▶ Work request
Nothing but the lines from the one containing "This screenshot has width=1200, height=711." through the last line of the records belongs in the answer, copied exactly and with the pictures left out.

▶ Material provided
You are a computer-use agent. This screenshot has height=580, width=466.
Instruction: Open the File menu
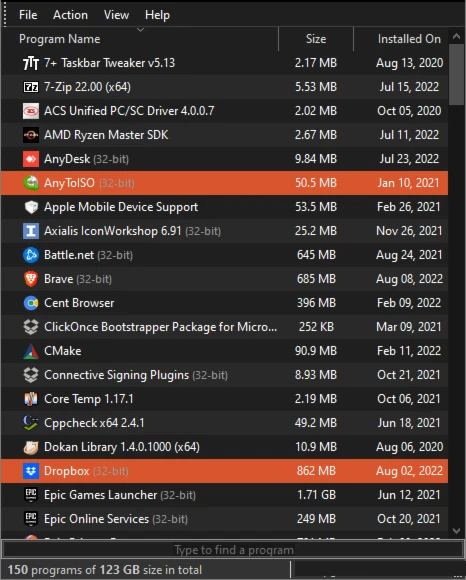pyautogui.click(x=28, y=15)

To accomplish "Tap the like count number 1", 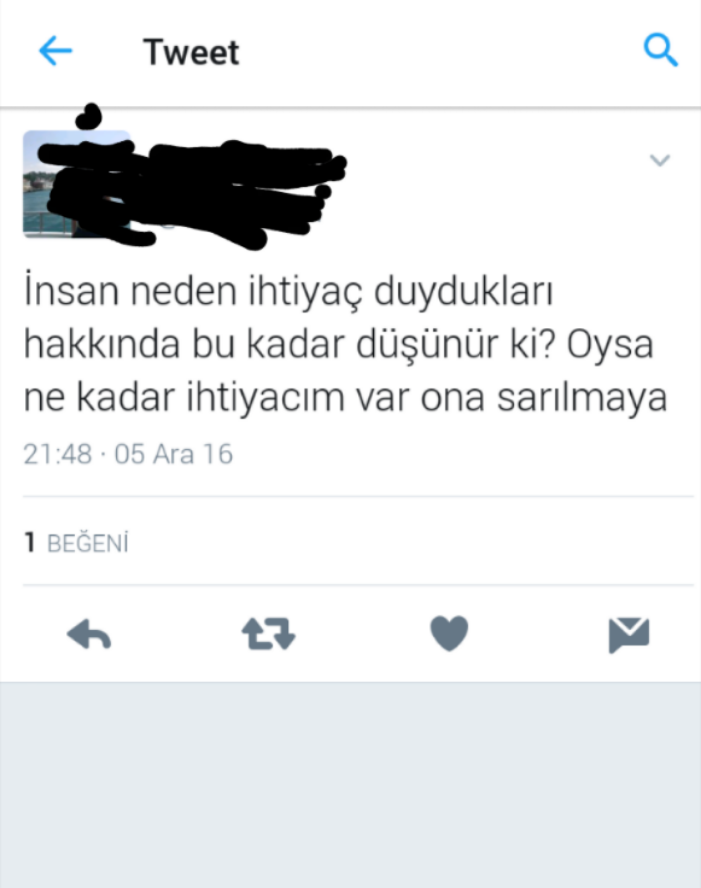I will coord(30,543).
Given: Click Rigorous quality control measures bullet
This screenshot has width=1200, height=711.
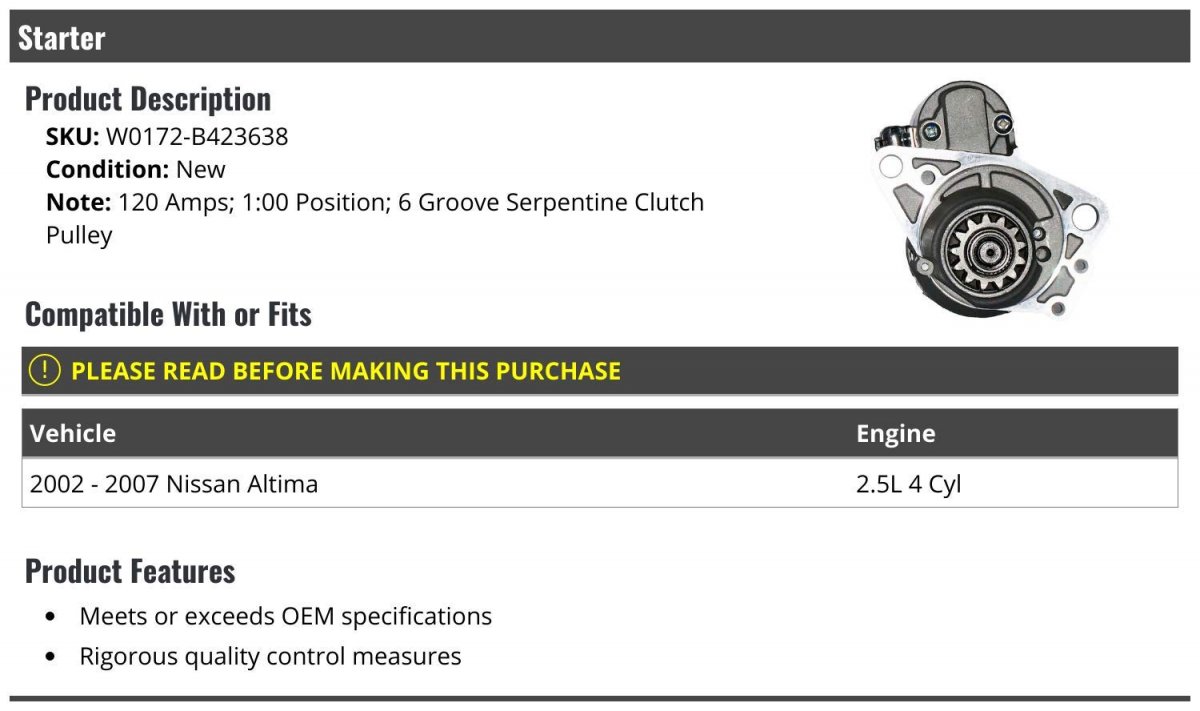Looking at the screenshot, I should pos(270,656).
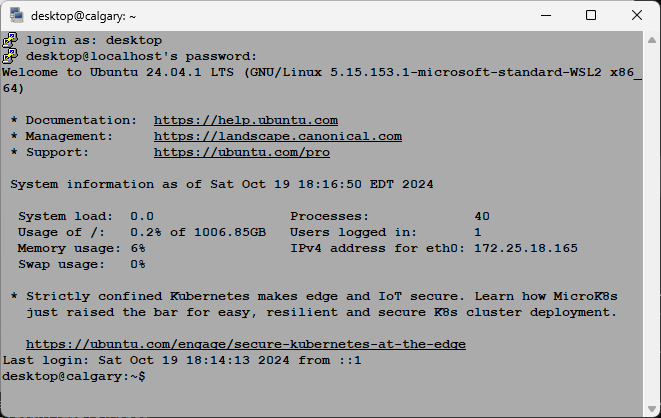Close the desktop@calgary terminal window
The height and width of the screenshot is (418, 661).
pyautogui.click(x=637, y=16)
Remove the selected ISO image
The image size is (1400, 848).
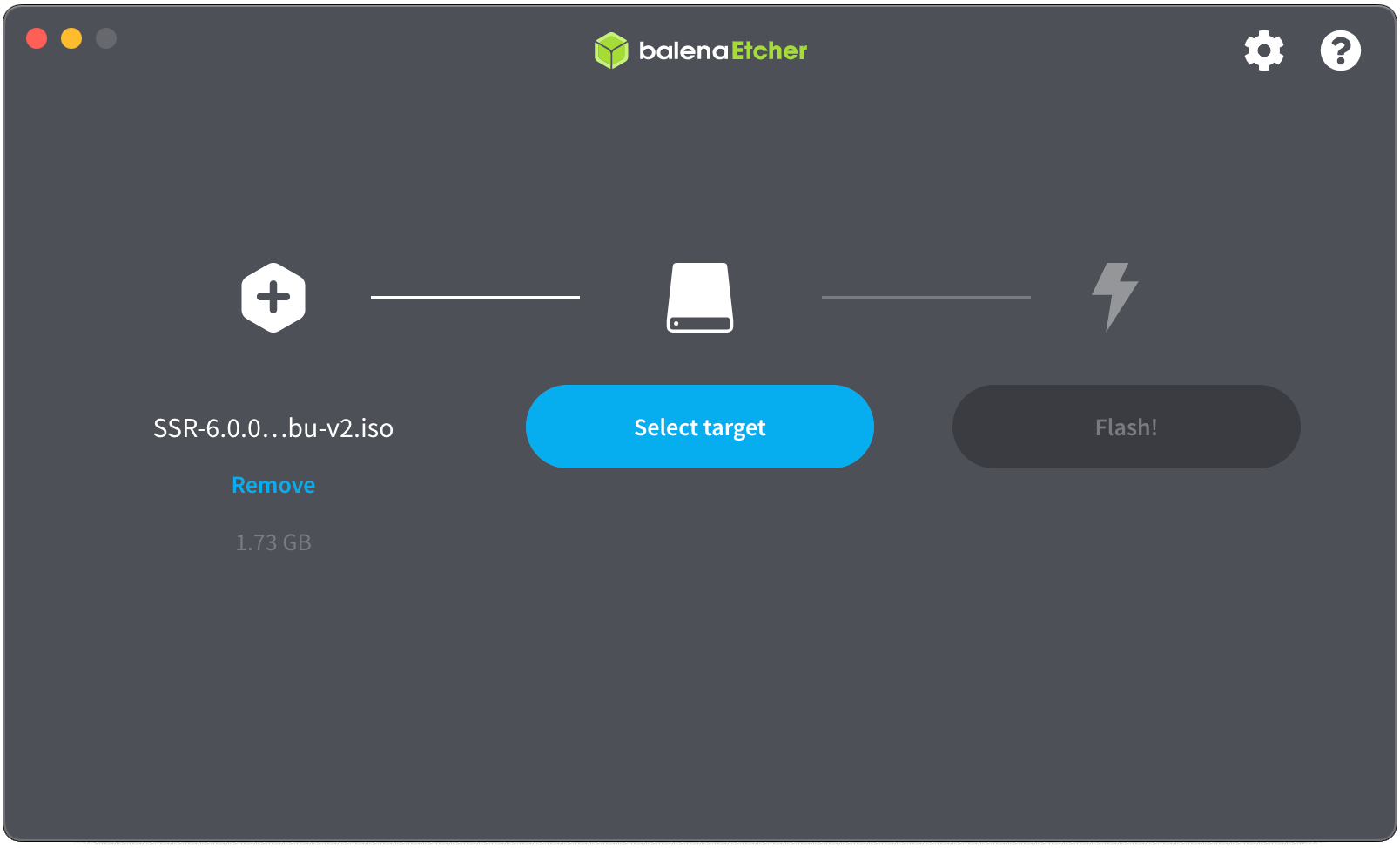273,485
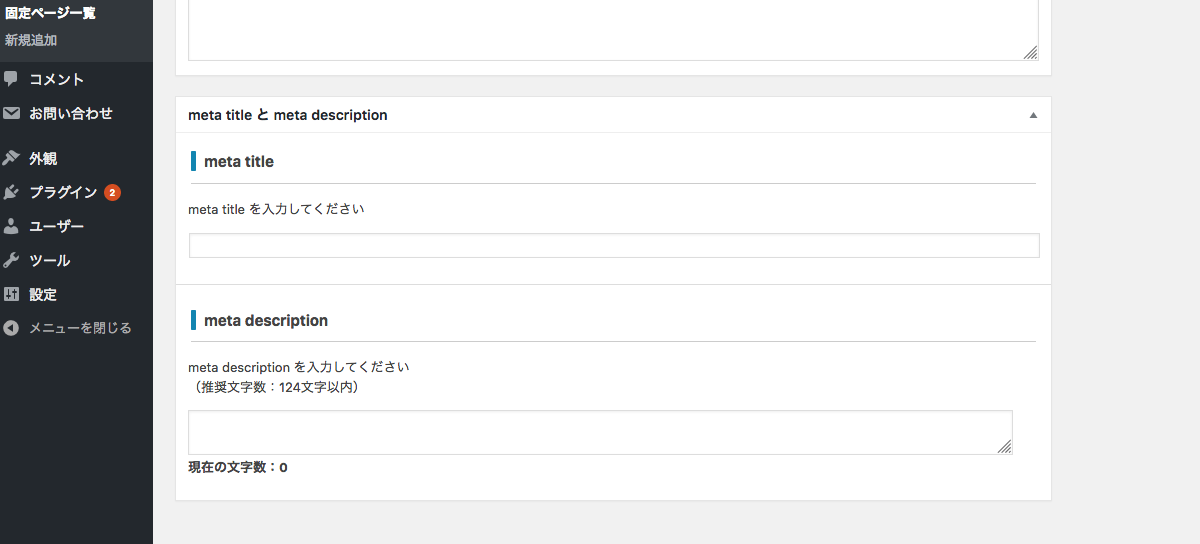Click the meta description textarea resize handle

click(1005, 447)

▶ Answer to the exercise
This screenshot has width=1200, height=711.
Looking at the screenshot, I should pos(270,656).
Close the desktop@calgary terminal window
The height and width of the screenshot is (418, 661).
pyautogui.click(x=637, y=16)
Remove the selected ISO image
The image size is (1400, 848).
273,485
Click the meta description textarea resize handle

click(1005, 447)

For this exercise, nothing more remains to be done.